Brillenglazen zonder de i.Scription-technologie corrigeren aberraties alleen op basis van de subjectieve refractie. De refractiewaarden worden normaal gesproken bepaald in een goed verlichte omgeving, met behulp van proefglazen. Het brilrecept is daarom geschikt voor daglichtomstandigheden en niet per se bij slechte lichtomstandigheden. Maar de i.Profiler® meet het oog ook met een wijde pupil waardoor het nachtzicht wordt nagebootst. Daardoor wordt de gewenste informatie verkregen. Op die manier krijgt de klant glazen die zowel overdag als bij slecht licht of in het donker een goed zicht bieden. Tegelijkertijd wordt ook vaak de contrastperceptie verbeterd omdat de halo-effecten op het netvlies gereduceerd worden.

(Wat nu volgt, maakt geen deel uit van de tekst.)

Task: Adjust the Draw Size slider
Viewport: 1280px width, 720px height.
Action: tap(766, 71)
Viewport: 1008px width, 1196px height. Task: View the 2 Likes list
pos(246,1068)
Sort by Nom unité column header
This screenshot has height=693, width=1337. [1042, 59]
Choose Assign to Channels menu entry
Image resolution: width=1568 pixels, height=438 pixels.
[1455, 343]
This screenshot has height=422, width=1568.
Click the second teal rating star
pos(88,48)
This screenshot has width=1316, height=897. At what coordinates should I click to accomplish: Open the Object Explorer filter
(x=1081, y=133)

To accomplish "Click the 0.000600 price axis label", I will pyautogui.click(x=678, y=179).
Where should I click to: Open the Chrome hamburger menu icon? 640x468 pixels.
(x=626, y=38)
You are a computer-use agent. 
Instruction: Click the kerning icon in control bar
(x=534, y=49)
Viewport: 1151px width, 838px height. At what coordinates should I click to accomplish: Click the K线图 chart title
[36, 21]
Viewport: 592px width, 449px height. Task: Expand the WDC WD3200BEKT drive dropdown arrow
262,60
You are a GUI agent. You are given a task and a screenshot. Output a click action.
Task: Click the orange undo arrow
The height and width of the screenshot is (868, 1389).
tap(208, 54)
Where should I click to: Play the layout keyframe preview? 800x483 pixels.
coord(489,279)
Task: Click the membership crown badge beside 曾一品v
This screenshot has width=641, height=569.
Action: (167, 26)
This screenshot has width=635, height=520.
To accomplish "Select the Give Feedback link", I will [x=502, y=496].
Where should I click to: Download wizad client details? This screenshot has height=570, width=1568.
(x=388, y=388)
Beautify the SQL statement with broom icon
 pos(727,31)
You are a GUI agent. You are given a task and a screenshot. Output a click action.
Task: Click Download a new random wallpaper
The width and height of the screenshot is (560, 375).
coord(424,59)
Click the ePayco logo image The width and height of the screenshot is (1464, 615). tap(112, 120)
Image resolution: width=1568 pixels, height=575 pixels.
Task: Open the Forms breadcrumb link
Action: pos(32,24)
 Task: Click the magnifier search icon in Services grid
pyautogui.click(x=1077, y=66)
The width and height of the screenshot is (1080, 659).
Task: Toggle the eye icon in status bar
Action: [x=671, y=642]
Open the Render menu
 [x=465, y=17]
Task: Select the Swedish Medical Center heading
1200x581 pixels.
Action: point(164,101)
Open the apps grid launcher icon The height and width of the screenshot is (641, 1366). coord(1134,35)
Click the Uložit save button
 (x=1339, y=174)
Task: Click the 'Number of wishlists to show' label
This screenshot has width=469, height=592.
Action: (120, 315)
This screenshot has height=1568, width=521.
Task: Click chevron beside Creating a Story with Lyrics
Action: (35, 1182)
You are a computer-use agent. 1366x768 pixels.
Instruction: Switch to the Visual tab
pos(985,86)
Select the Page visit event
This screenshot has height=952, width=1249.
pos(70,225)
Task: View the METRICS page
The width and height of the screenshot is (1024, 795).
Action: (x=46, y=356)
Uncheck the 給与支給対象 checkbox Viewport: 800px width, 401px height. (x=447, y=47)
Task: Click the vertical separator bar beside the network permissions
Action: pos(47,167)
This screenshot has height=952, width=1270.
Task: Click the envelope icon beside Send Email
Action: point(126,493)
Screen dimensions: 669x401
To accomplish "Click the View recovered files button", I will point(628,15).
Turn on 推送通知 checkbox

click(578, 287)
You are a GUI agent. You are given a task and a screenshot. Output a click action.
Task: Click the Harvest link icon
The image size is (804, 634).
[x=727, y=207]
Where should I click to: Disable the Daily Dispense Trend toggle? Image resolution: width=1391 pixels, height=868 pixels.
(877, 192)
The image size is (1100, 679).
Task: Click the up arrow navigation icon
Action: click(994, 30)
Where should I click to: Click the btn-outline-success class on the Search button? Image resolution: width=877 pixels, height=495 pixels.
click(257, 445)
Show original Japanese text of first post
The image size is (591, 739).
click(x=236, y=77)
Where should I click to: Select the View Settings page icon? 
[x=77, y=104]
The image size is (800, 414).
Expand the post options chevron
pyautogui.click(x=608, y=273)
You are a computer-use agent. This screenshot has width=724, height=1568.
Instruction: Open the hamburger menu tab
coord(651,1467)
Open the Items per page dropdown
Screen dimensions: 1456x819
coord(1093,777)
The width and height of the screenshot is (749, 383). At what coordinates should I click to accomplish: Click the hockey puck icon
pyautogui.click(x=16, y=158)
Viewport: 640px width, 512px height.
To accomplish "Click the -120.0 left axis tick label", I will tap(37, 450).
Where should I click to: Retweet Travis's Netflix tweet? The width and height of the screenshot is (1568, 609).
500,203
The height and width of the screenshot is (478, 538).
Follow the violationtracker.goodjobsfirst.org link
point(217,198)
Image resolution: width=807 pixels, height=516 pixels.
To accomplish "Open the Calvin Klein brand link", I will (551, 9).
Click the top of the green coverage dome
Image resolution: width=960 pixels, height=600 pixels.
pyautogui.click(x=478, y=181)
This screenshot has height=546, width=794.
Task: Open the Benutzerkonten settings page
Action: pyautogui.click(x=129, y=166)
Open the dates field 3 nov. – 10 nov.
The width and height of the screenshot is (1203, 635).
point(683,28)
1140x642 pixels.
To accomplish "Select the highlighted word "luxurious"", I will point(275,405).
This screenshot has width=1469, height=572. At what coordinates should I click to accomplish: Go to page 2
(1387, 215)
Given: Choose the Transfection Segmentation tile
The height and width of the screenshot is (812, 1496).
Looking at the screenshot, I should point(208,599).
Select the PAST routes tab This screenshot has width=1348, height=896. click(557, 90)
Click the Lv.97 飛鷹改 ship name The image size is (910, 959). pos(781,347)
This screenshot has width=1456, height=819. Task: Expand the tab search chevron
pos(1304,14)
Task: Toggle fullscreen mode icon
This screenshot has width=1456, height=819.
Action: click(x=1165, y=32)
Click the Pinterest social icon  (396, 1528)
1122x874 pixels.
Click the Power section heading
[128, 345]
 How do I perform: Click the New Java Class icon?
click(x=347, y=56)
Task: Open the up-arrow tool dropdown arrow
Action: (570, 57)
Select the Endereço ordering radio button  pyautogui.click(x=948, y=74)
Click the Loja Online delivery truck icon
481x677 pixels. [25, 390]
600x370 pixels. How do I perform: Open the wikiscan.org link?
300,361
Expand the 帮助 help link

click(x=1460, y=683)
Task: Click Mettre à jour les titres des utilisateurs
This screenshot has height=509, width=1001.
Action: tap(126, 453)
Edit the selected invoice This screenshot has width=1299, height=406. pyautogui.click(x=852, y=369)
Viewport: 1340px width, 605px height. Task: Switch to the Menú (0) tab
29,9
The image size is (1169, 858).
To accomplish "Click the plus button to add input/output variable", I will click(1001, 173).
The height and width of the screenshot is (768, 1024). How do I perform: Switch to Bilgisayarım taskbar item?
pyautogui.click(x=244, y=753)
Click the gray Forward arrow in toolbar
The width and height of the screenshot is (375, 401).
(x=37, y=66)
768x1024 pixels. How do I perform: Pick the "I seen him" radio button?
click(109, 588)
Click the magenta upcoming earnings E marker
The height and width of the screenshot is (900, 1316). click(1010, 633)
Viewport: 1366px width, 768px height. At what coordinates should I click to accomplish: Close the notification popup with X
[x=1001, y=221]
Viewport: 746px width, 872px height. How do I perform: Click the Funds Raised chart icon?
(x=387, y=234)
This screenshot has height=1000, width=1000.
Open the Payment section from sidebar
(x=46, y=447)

Hoewel de i.Profiler® kleurperceptie niet voldoende kan testen omdat het netvlies hierin een belangrijke rol speelt, is aangetoond dat scherp zicht een must is voor de waarneming van volle, diepe kleuren. Dat betekent dat nauwkeurigere brillenglazen in veel gevallen ook leiden tot een betere kleurperceptie.
Overigens, kinderogen (ongeveer vanaf de leeftijd van 4 jaar) hebben ook baat bij de metingen met de i.Profiler®. Omdat het meetproces in hoge mate is geautomatiseerd, kan de opticien zich concentreren op het kind in plaats van op het meetapparaat.
Alleen letsel of aandoeningen zoals cataract, die onvermijdelijk optreden vanaf een bepaalde leeftijd, maken het onmogelijk om de visuele prestaties met behulp van een bril te verbeteren. De ooglens wordt dan dof en troebel. De enige remedie is in dit geval een cataractoperatie, waarbij de troebele ooglens vervangen wordt door een doorzichtige kunstlens.